(Selection):
◇ ◇ ◇ ◇ ◇

How would a code of ethics work for the Supreme Court?

  • Legislation introduced last week by Sens. Angus King, I-Maine, and Lisa Murkowski, R-Alaska, would require the Supreme Court to create a code for itself and publish that document on its website. It would also require the court to designate someone − the bill doesn’t specify who − to “process complaints” about alleged violations and publish an annual report describing the complaints and whether any action was taken to address them.
  • But the proposal carries no penalties for violations and would likely give the justices considerable leeway to interpret its requirements. “Transparency is the enforcement mechanism,” King told reporters last week. “We’re not talking about sanctions or any kind of penalties. But what we’re saying is, establish the standards, and there will be transparency in terms of any charges of violations of those standards.”
  • In a statement to Senate Democrats last week, Chief Justice John Roberts appeared to question the enforceability of the code followed by other federal judges, asserting its demands are “broadly worded principles that inform ethical conduct” but “are not themselves rules.” Its canons, he wrote, are “far too general” to be rules.

◇ ◇ ◇ ◇ ◇

(Data segment):

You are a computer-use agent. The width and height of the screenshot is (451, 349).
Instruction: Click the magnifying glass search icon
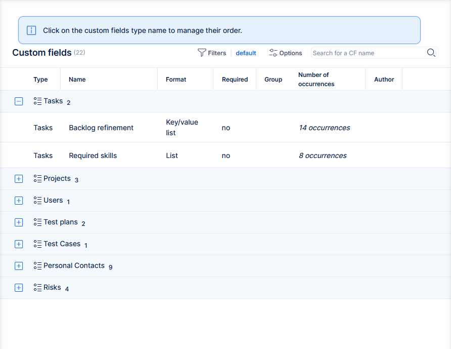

◇ ◇ ◇ ◇ ◇

(Aim): Transcribe the Supreme Court ethics article between "How would a" and "to address them.", inclusive.

(Complete output):
How would a code of ethics work for the Supreme Court?

  • Legislation introduced last week by Sens. Angus King, I-Maine, and Lisa Murkowski, R-Alaska, would require the Supreme Court to create a code for itself and publish that document on its website. It would also require the court to designate someone − the bill doesn’t specify who − to “process complaints” about alleged violations and publish an annual report describing the complaints and whether any action was taken to address them.